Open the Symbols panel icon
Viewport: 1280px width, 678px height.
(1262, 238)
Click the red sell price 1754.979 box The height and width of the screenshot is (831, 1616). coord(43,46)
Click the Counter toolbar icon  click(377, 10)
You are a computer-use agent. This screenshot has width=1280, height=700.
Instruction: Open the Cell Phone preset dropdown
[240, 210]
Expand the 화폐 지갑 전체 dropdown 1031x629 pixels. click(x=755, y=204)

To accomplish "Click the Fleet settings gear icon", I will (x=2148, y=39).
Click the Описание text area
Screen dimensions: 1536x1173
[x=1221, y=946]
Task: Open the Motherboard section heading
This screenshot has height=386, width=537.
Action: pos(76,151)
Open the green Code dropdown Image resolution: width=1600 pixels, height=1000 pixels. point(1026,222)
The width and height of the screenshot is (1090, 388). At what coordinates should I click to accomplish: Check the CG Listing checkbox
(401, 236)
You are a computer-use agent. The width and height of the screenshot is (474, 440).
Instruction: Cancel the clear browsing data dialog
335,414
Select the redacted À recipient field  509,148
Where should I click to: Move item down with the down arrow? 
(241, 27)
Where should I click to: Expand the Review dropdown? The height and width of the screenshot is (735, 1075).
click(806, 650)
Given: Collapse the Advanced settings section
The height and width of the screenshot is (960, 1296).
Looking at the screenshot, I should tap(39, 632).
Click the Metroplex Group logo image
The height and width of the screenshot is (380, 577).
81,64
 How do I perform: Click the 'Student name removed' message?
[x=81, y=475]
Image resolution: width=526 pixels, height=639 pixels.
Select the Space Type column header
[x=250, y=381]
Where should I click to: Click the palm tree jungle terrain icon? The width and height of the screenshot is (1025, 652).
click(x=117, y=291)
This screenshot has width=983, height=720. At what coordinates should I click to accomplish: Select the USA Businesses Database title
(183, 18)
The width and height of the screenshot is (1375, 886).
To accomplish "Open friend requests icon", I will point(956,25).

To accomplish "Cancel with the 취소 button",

◇ ◇ ◇ ◇ ◇ ◇ ◇

Required work -
Every line of the material that includes the word "resolution" needs to be copied.

Written reply -
Open the green Code dropdown Image resolution: width=1600 pixels, height=1000 pixels. point(1026,222)
Image resolution: width=526 pixels, height=639 pixels.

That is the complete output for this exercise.